Jemput Arfa pulang sekolah sudah kegiatan rutinnya setiap hari. Terik matahari menghanguskan kulit Narni yang kuning langsat itu. Ia menunggu di luar halaman sekolah taman kanak-kanak di desanya.
Riuh sorak anak-anak itu menghangatkan suasana indahnya mereka yang bermain di sekolah. Tepat pukul 10.00 anak-anak berhamburan keluar. Satu per satu mereka hampiri orang tuanya yang sudah menunggu.
Arfa pun terlihat keluar lalu mendekati Narni yang tengah menunggu. Senyum semringah hiasi bibir Narni. Ia begitu bahagianya seraya memeluk putranya. Ia mencium pipi putranya dan bertanya padanya.
"Wah putra Emak sudah pandai nih, belajar apa tadi sama Bu Guru?"
"Aku belajar menyanyi 'Bintang Kecil', aku suka lagu itu," ucap putranya.
"Terus, bisa nyanyi lagu apa lagi?" cecar Narni.
"Aku suka lagu 'Aku Anak Sehat', kan emang aku anak sehat," selorohnya sembari bergelayut di kaki Narni.
"Ya deh, putra Emak emang pintar."
Saat mereka berjalan meninggalkan area sekolah tiba-tiba seorang perempuan mendekat. Langkahnya sedikit tergopoh-gopoh berjalan menghampiri Narni dan putranya.

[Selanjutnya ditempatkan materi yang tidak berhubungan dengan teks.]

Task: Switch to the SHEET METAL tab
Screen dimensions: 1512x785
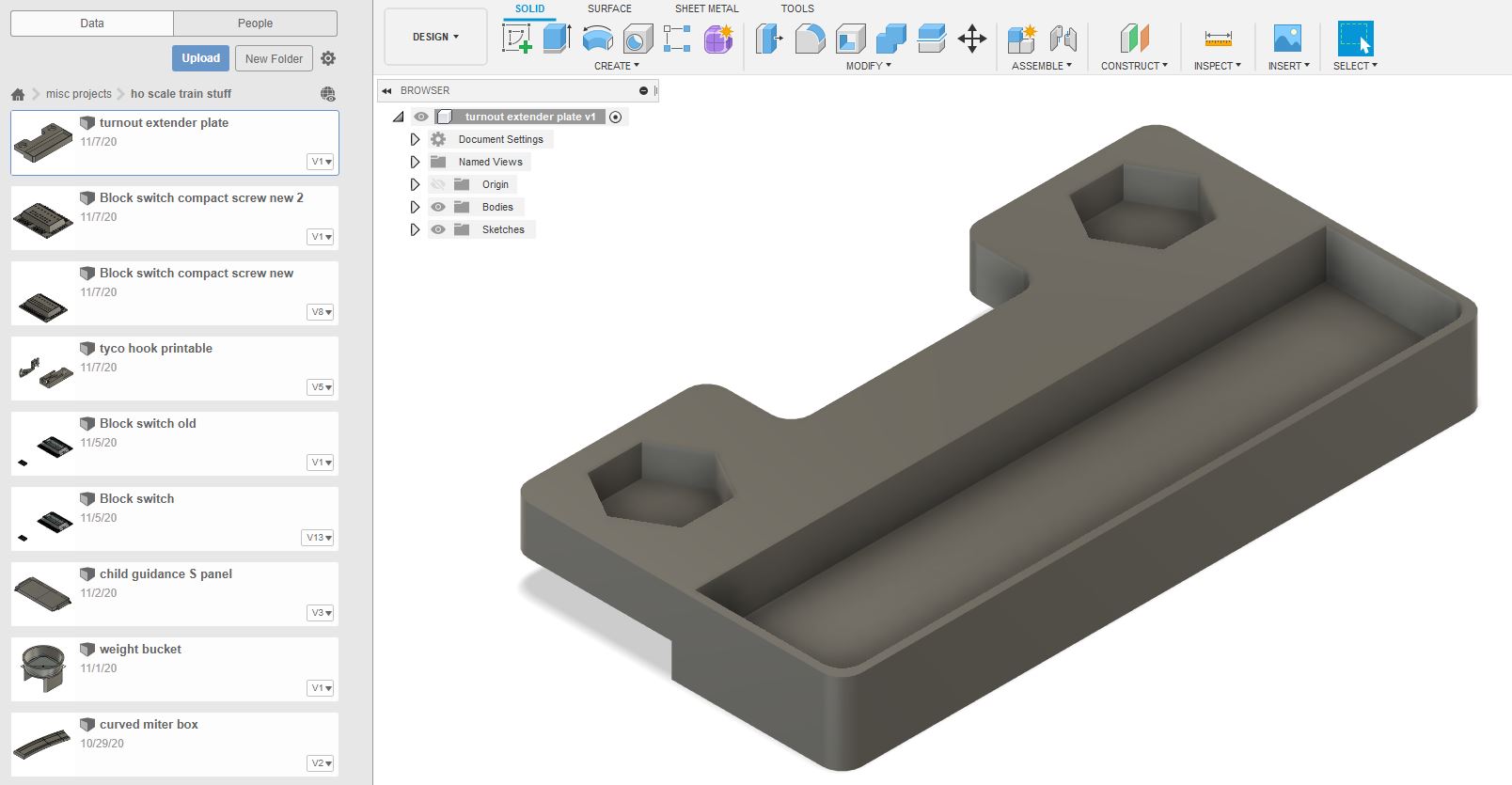Action: click(x=706, y=8)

"Eh! Mbak ini ibunya Arfa? tanya perempuan itu.
"Ya aku ibunya Arfa," jawab Narni singkat.
"Oh ya, mau gak ikutan ngumpul? Nanti kita adakan arisan satu kelasnya anak-anak kita," ajaknya pada Narni.
Sejenak Narni berpikir, apakah suaminya bakal mengijinkan kalau ia bisa ikut arisan di sekolah anaknya itu. Ia tak mau kalau Sasongko mudah memprotesnya. Padahal kalaupun suaminya tak ijinkan, ia bisa diam-diam ikut arisan pakai uang simpanan hasil dari menjual tanaman bunganya itu.

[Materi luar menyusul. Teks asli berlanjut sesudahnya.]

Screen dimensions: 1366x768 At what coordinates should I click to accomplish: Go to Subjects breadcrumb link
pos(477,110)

Tapi Narni hanya sekadar mencoba ijin pada suaminya. Walau mungkin akhirnya tak ada restu, ujungnya ia pasti tetap ikut, dengan atau tanpa ijin suami Narni.

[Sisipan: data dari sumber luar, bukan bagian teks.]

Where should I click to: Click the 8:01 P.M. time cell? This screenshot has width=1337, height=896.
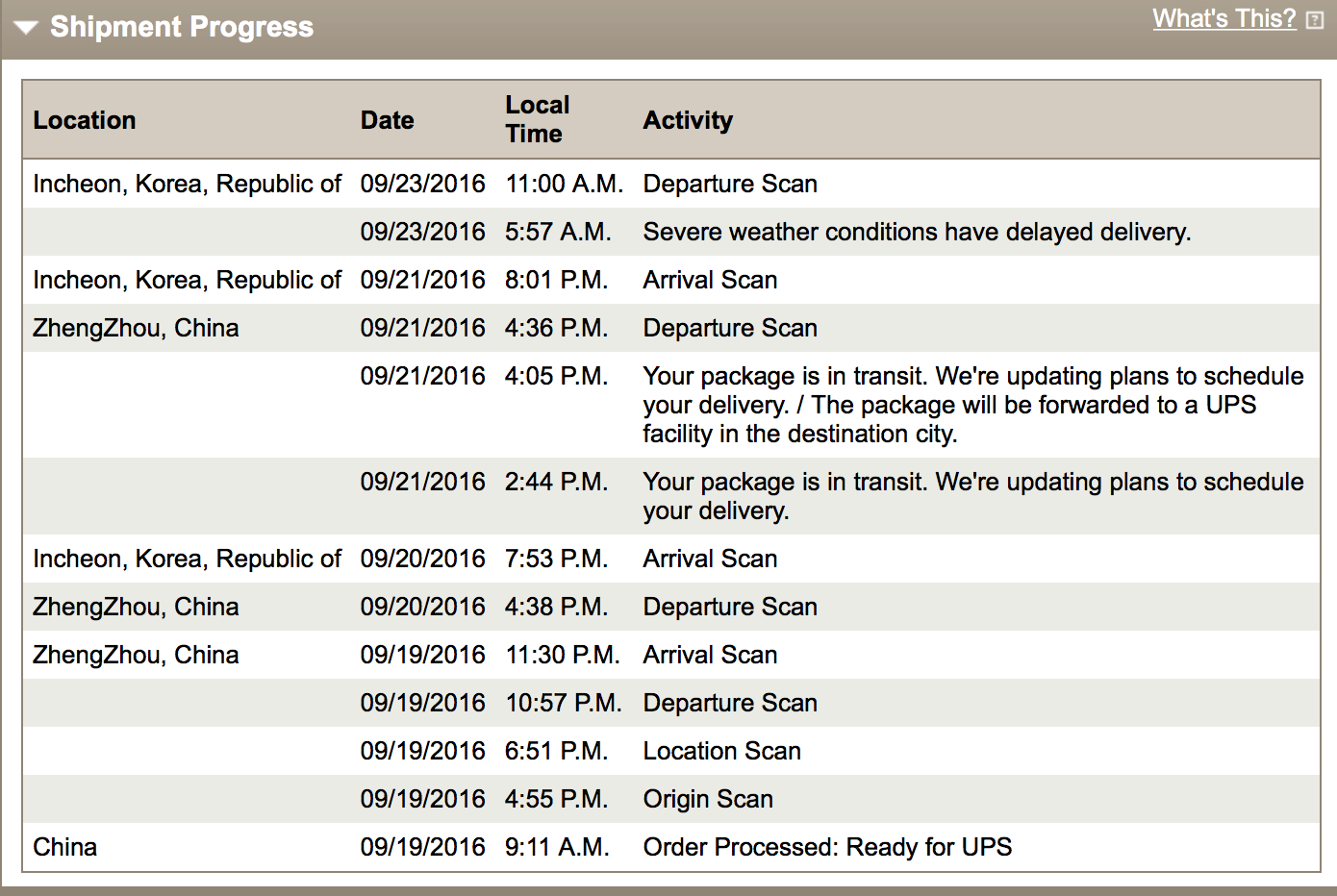click(x=556, y=280)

"Ehm, maaf. Aku harus tanya ke bapaknya Arfa, karena saya gak enak kalau belum bilang ke suami," ujar Narni.
"Oh ya, gak apa, besok semoga sudah ada jawaban dari mbak he... he," ucap perempuan itu berlalu pergi.
"Ayo Nak, kita pulang."
Mereka segera pergi menaiki becak yang ia panggil. Dan tetiba becak di depan rumahnya, Narni turun lalu membayar ke tukang becak itu.
"Ini Pak, terima kasih."
Narni masuk menggandeng anaknya ke dalam rumah. Setelah mengganti pakaian lalu menyuapinya setelah itu menidurkannya. Suaminya yang masih terlihat di rumah dan memang masuk kerja shift malam itu masih tertidur depan tv.
"Mas bangun. Ini sudah siang, kamu belum makan kan?" tanya Narni yang membangunkannya.
Dan suaminya hanya mendehem tapi tak membuka mata, ia masih memeluk bantal sambil meringkuk. Narni tak menyerah, tangannya menarik sarung yang ia kenakan.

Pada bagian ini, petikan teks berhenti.